=== Problem description ===
Using the data below, copy each line that includes the word "width".

=== Stored data ===
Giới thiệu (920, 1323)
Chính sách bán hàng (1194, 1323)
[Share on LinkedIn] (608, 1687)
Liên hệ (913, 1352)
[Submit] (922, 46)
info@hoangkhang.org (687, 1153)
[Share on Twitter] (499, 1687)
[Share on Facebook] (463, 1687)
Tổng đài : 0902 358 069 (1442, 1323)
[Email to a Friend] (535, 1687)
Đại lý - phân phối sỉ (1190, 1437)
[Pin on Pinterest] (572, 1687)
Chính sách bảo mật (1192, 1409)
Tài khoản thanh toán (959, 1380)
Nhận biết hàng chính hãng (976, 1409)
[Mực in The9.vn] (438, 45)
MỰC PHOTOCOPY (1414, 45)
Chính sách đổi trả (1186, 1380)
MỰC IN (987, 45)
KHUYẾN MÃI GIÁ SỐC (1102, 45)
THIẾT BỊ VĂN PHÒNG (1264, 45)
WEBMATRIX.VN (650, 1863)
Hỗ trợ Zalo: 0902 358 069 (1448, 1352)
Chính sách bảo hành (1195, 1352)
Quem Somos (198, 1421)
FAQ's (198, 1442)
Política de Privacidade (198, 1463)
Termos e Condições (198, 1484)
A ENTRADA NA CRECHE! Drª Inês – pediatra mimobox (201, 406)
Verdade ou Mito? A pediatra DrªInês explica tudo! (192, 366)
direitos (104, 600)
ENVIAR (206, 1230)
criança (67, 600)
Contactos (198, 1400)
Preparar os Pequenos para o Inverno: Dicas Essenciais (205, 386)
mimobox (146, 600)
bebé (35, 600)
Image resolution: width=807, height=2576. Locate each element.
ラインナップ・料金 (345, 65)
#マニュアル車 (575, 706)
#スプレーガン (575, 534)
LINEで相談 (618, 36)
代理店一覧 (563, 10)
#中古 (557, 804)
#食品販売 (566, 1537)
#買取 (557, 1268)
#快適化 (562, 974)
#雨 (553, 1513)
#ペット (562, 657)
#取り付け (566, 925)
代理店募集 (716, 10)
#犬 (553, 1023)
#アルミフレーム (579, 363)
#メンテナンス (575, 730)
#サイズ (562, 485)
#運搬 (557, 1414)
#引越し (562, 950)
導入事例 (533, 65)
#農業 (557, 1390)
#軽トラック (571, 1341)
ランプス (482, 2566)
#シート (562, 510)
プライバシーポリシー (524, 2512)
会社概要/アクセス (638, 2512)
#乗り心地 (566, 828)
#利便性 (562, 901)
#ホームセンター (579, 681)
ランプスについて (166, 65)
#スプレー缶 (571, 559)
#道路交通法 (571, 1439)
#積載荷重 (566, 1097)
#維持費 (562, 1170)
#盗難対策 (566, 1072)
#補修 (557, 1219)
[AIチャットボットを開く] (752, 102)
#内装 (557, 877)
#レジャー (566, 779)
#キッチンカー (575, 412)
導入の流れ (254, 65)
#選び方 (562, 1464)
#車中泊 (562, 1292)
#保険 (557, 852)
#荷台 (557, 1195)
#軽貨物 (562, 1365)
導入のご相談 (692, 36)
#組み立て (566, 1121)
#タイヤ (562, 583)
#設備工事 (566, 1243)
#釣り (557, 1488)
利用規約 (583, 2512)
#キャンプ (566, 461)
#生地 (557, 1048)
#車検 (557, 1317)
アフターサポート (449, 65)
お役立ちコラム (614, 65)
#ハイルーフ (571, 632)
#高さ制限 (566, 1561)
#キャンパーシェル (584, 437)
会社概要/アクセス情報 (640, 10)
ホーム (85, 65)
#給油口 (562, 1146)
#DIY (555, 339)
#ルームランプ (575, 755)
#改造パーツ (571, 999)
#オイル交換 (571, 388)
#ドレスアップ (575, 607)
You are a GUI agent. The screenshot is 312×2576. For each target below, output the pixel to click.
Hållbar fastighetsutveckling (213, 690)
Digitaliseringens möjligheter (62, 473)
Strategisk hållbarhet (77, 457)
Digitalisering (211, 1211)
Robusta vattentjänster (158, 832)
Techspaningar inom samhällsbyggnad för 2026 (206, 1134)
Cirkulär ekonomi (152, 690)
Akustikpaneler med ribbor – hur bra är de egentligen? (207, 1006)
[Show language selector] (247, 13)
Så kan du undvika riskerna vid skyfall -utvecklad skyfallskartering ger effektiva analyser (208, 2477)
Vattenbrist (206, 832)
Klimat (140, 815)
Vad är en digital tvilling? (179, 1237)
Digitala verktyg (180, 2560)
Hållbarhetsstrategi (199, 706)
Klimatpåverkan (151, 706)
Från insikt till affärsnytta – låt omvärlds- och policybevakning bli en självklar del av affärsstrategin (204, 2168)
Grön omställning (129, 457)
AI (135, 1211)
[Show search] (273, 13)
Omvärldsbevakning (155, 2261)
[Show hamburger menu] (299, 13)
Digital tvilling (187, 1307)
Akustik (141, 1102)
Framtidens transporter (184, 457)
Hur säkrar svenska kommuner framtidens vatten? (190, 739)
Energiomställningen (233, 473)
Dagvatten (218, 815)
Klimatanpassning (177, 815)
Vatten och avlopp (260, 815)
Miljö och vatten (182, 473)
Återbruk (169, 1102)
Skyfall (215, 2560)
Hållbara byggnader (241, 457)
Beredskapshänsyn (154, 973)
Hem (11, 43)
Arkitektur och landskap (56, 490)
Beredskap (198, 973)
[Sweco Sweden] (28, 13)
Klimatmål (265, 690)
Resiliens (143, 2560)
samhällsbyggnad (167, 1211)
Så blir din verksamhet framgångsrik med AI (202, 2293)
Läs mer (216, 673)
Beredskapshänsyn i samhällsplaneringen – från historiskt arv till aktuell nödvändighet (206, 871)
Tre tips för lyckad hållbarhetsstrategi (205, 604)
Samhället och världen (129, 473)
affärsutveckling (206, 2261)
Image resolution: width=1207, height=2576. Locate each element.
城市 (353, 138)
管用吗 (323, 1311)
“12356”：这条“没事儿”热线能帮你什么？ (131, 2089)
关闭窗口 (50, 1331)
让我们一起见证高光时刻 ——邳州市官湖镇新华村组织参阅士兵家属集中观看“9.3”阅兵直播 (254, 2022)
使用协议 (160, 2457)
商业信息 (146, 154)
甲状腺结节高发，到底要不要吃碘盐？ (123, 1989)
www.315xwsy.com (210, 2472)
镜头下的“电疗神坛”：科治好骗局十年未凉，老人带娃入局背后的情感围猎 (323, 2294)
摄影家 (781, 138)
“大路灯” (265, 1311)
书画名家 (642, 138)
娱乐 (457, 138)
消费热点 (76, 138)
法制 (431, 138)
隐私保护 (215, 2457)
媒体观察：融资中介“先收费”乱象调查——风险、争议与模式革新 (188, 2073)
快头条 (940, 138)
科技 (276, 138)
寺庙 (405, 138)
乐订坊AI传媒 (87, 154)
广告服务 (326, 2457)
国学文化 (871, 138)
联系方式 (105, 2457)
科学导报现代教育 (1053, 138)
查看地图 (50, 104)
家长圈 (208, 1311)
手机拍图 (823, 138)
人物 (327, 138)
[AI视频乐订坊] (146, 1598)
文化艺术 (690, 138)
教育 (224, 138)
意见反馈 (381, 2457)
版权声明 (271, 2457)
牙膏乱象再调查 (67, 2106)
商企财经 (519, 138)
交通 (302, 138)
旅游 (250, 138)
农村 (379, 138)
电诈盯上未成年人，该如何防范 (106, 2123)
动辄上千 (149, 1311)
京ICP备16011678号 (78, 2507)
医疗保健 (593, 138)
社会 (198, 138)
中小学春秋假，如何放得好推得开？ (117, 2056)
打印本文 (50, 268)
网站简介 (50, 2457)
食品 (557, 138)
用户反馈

=== Task solution ===
Image resolution: width=807, height=2576. Locate each element.
Image resolution: width=1207, height=2576. Locate each element.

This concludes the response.